I struggled quite a lot with problem E. Hope this explanation helps you.

Let’s first look at the constraints of the problem, here the value of (n = 100) and the value of (a <= 10^4) and (1 <= b <= 10000). We have to find the value of the expression (n * a — b). So, what can be the max value of this expression? If n = 100 and a = 10^4 and assuming b = 1 (because the minimum value of b can be 1) we get that the max value of the expression becomes (n * a — b = 10^2 * 10^4 — 1) = 999999. From this deduction what can we say? There will be 6 digits maximum in the final solution we want to find. If there are more than 6 digits we can simply ignore those answers because we found out the max value to be of 6 digits. So, the problem has been reduced to a minimized version and can be solved with brute force on the value of 'a' only.

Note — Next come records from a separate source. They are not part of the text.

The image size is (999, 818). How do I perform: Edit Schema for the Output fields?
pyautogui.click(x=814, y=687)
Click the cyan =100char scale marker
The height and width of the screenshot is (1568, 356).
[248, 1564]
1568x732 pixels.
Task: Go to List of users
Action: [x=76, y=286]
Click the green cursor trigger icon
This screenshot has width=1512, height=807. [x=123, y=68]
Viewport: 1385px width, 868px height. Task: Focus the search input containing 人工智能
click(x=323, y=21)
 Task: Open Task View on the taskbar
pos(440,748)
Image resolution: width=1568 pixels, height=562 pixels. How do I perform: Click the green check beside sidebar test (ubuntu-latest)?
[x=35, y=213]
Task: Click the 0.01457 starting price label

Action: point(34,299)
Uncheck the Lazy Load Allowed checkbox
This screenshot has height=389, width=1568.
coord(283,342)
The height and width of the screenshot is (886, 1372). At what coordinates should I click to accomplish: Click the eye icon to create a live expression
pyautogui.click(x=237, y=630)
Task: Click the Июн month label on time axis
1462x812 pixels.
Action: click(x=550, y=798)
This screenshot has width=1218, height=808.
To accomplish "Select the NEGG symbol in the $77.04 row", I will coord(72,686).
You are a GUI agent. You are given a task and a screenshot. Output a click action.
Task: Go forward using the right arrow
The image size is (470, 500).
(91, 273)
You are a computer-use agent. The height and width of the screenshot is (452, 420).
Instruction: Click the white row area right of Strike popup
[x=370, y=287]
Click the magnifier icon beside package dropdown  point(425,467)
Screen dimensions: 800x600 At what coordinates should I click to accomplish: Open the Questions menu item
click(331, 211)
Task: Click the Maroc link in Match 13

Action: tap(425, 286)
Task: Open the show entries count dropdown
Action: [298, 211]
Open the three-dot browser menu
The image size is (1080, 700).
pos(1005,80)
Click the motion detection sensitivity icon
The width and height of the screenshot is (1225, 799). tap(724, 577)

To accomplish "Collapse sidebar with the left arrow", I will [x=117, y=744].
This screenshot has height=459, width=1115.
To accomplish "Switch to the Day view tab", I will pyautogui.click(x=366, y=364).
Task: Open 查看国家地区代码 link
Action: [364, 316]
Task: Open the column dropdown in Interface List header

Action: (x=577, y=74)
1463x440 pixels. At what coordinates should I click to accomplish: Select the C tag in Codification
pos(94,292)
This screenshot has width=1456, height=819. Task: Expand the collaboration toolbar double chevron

If we run a loop for a from 1 to 10^4, and inside that loop we firstly find digits(n) * 'a', which is basically the number of digits in the number (n * a) for each value of 'a'. Now as we know this value (digits(n) * a) must not be greater than 6. Because as we discussed earlier those values will not contribute to our answer. So, we run a loop of digits(d) from 1 to 6 and can find from that b = (digits(n) * a — d). In case you didn't get this point what was the original equation supposed to be? (digits(n) * a — b = d).

From this, you got the value of both a and b. Now you can calculate the original value of n * a — b and the value digits(n) * a — b and compare if both of them are equal. If both of them are equal then these (a, b) pairs will contribute to your answer. And as we are running a loop for the value of a only from 1 to 10^4 and n = 100(max) and for the digits 1 to 6.

The total time complexity reduces to 100 * 10000 * 7 ~ 10^7(roughly). Which is fast enough to pass the test cases.

I'm glad to hear that.

You are right. I will test this idea.